El griego la conceptúa como disposición para deslizarse de manera apropiada respecto de lo bueno y conveniente para uno mismo. En Gadamer prudencia es una “virtud hermenéutica”, en tanto teoría – argumentativa – de aplicación, de la conjugación de lo general con lo individual. Por su lado, el alemán empareja el objeto de la prudencia con el “hacia qué del trato” de la vida humana consigo misma, y el “cómo” de esa armonía en su propio ser.
Dada su trascendencia académica, que no religiosa, hacemos notar que para el catolicismo la prudencia es una de las virtudes cardinales junto con la justicia, fortaleza y templanza. El Catecismo la identifica con la regla recta de la acción, tomando palabras de santo Tomás quien sigue a Aristóteles. Resaltamos en el hecho de que para tal prédica, la prudencia no cabe ser confundida – entre otros – con la doblez o la disimulación.

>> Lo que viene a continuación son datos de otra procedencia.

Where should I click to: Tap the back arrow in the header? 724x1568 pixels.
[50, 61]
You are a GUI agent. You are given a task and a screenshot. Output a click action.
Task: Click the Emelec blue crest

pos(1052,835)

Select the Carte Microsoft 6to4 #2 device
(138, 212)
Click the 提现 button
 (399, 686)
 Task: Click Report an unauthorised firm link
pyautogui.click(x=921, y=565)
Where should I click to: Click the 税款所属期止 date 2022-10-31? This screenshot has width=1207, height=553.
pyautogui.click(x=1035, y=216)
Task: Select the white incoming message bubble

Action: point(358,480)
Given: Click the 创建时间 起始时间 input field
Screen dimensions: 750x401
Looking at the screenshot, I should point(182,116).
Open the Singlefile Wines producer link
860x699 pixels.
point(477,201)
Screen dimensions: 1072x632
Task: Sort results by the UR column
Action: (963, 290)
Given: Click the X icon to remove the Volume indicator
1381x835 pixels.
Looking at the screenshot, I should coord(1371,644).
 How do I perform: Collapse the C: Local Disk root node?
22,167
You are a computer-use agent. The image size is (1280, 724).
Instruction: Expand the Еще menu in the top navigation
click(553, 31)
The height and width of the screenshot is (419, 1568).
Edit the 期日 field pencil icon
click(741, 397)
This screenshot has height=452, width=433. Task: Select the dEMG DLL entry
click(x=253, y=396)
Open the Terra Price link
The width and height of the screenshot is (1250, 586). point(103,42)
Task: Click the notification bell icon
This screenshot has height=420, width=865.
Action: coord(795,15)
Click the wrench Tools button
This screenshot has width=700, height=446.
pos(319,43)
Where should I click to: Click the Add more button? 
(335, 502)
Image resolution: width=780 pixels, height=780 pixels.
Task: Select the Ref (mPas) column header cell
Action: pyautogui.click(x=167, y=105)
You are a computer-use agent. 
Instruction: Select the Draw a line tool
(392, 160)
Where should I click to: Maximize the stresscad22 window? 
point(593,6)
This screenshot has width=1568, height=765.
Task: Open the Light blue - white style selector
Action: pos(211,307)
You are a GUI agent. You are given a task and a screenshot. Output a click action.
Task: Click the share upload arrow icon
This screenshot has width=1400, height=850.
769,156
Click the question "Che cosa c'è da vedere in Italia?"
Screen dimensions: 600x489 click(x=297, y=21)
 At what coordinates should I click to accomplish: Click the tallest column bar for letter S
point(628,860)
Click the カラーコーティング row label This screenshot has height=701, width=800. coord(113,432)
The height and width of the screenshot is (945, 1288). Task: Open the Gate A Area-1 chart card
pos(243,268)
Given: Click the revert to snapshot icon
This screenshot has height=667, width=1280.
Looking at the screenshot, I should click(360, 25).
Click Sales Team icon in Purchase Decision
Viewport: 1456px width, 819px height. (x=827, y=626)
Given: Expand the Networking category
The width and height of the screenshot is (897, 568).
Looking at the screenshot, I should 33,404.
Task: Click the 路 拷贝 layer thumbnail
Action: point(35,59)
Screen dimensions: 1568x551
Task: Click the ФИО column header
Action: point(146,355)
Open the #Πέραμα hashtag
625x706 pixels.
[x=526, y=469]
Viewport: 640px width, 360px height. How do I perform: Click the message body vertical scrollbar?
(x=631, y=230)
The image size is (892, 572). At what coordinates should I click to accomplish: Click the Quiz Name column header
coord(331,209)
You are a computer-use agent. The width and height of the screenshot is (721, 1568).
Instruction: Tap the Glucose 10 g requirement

En su praxis, las personas vacías de solvencia ontológica, pero también intelectual, se presentan hipócritas sustentadas en una errada “prudéntica”. Es inadmisible que el ente – con el propósito de camuflar criterios – se abstenga de exponer su oposición a ese “algo” del actuar o decir de otro. No se trata, evidentemente, de herir susceptibilidades (lo cual es grosería) pero de no callar en lo que debe ser dicho.
La prudencia deja de ser tal, para pasar a ser fingimiento, cuando la justificación a la inhibición de decir o actuar es el solo disimulo y simulación.